Search::OpenSearch::Federated - aggregate OpenSearch results

SYNOPSIS

my $ms = Search::OpenSearch::Federated->new(
   urls    => [
       'http://some-site.org/search?q=foo',
       'http://some-other-site.org/search?q=foo',
   ],
   timeout => 10,  # very generous
);

my $results = $ms->search();
for my $r (@$results) {
    printf("title=%s", $r->title);
    printf("uri=%s",   $r->uri);
    print "\n";
}

DESCRIPTION

Search::OpenSearch::Federated is for aggregating multiple OpenSearch responses into a single result set. Use it as a client for Search::OpenSearch::Engine-powered servers or for any server that provides OpenSearch-style results.

METHODS

Search::OpenSearch::Federated isa Search::Tools::Object.

new( args )

Constructor. args should include key urls with value of an array reference. Supported args keys are:

urls arrayref
timeout n
fields arrayref
debug 0|1
normalize_scores 0|1

If true, all result scores are run through the Normalize module to (hopefully) help create parity amongst the result sets.

init

Internal initialization method. Overrides Search::Tools::Object->init.

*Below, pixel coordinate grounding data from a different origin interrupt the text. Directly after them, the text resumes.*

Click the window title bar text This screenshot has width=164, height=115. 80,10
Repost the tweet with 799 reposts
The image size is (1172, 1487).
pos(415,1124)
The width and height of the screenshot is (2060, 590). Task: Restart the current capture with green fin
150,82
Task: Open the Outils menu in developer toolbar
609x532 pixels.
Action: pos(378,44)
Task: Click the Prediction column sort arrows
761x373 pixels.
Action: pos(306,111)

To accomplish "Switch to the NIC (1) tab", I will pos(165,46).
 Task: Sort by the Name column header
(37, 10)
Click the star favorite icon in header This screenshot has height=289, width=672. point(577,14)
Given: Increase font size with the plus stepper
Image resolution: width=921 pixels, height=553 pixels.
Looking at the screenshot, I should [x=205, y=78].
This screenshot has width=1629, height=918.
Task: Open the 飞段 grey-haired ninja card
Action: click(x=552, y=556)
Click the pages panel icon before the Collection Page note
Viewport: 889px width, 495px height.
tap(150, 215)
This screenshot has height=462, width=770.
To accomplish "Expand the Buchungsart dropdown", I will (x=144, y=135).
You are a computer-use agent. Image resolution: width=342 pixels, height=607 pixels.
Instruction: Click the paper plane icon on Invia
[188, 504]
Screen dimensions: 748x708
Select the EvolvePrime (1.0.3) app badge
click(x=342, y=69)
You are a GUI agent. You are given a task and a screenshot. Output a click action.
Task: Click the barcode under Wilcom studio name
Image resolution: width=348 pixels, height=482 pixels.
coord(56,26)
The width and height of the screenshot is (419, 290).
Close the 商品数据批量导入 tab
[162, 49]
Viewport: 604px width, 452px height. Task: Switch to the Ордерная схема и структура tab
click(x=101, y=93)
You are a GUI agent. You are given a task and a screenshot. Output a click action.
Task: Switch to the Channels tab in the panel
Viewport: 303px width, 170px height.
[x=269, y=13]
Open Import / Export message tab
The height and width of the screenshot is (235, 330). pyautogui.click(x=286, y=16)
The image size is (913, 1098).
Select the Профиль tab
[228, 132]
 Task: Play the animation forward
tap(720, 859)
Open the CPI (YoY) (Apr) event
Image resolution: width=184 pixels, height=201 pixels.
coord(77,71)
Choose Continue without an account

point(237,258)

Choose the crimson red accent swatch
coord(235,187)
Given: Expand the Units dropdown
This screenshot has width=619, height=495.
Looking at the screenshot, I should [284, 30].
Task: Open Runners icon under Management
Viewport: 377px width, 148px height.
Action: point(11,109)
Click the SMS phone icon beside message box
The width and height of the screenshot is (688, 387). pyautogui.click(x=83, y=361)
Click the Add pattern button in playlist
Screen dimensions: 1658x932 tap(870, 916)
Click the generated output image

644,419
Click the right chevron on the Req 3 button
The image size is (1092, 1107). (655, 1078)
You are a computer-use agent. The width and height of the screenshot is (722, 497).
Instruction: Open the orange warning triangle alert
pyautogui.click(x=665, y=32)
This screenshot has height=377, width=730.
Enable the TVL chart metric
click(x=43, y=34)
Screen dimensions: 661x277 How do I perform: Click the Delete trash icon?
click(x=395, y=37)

Execute the search. Returns array ref of results sorted by score.

fields

Returns fields set in new().

total

Return total hits.

COPYRIGHT

Copyright 2013 - American Public Media Group

AUTHOR

Peter Karman, <karman at cpan.org>

BUGS

Please report any bugs or feature requests to bug-search-opensearch-federated at rt.cpan.org, or through the web interface at http://rt.cpan.org/NoAuth/ReportBug.html?Queue=Search-OpenSearch-Federated. I will be notified, and then you'll automatically be notified of progress on your bug as I make changes.

SUPPORT

You can find documentation for this module with the perldoc command.

perldoc Search::OpenSearch::Federated

You can also look for information at:

ACKNOWLEDGEMENTS

Thanks to American Public Media and the state of Minnesota for sponsoring the development of this module.

LICENSE

This program is free software; you can redistribute it and/or modify it under the same terms as Perl itself.